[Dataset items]
########
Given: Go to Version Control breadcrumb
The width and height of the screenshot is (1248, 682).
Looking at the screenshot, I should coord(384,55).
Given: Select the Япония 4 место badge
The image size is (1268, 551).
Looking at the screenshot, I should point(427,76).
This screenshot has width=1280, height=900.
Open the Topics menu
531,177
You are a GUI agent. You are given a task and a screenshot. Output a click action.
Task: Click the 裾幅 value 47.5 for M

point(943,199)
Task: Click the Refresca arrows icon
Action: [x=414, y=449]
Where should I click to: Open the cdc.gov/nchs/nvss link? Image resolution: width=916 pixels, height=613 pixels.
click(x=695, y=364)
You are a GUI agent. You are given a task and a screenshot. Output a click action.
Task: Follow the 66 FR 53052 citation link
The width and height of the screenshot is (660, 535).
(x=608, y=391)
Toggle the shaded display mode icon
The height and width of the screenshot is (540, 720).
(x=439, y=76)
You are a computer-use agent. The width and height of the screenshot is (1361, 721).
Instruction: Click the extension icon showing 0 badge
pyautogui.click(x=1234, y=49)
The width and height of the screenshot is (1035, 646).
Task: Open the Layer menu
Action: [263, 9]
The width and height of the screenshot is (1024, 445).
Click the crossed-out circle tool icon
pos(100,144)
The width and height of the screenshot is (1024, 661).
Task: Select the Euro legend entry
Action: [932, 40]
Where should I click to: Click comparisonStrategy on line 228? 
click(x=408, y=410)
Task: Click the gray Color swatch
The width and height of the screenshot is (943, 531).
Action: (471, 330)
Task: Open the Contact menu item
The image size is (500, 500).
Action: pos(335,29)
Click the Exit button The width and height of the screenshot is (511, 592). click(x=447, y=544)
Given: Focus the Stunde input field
########
▸ **WHAT IS NEEDED**: Produce the records once again, exactly as they stand above.

▸ **OUTPUT BELOW**:
Given: Go to Version Control breadcrumb
The width and height of the screenshot is (1248, 682).
Looking at the screenshot, I should coord(384,55).
Given: Select the Япония 4 место badge
The image size is (1268, 551).
Looking at the screenshot, I should point(427,76).
This screenshot has width=1280, height=900.
Open the Topics menu
531,177
You are a GUI agent. You are given a task and a screenshot. Output a click action.
Task: Click the 裾幅 value 47.5 for M

point(943,199)
Task: Click the Refresca arrows icon
Action: [x=414, y=449]
Where should I click to: Open the cdc.gov/nchs/nvss link? Image resolution: width=916 pixels, height=613 pixels.
click(x=695, y=364)
You are a GUI agent. You are given a task and a screenshot. Output a click action.
Task: Follow the 66 FR 53052 citation link
The width and height of the screenshot is (660, 535).
(x=608, y=391)
Toggle the shaded display mode icon
The height and width of the screenshot is (540, 720).
(x=439, y=76)
You are a computer-use agent. The width and height of the screenshot is (1361, 721).
Instruction: Click the extension icon showing 0 badge
pyautogui.click(x=1234, y=49)
The width and height of the screenshot is (1035, 646).
Task: Open the Layer menu
Action: [263, 9]
The width and height of the screenshot is (1024, 445).
Click the crossed-out circle tool icon
pos(100,144)
The width and height of the screenshot is (1024, 661).
Task: Select the Euro legend entry
Action: [932, 40]
Where should I click to: Click comparisonStrategy on line 228? 
click(x=408, y=410)
Task: Click the gray Color swatch
The width and height of the screenshot is (943, 531).
Action: (471, 330)
Task: Open the Contact menu item
The image size is (500, 500).
Action: pos(335,29)
Click the Exit button The width and height of the screenshot is (511, 592). click(x=447, y=544)
Given: Focus the Stunde input field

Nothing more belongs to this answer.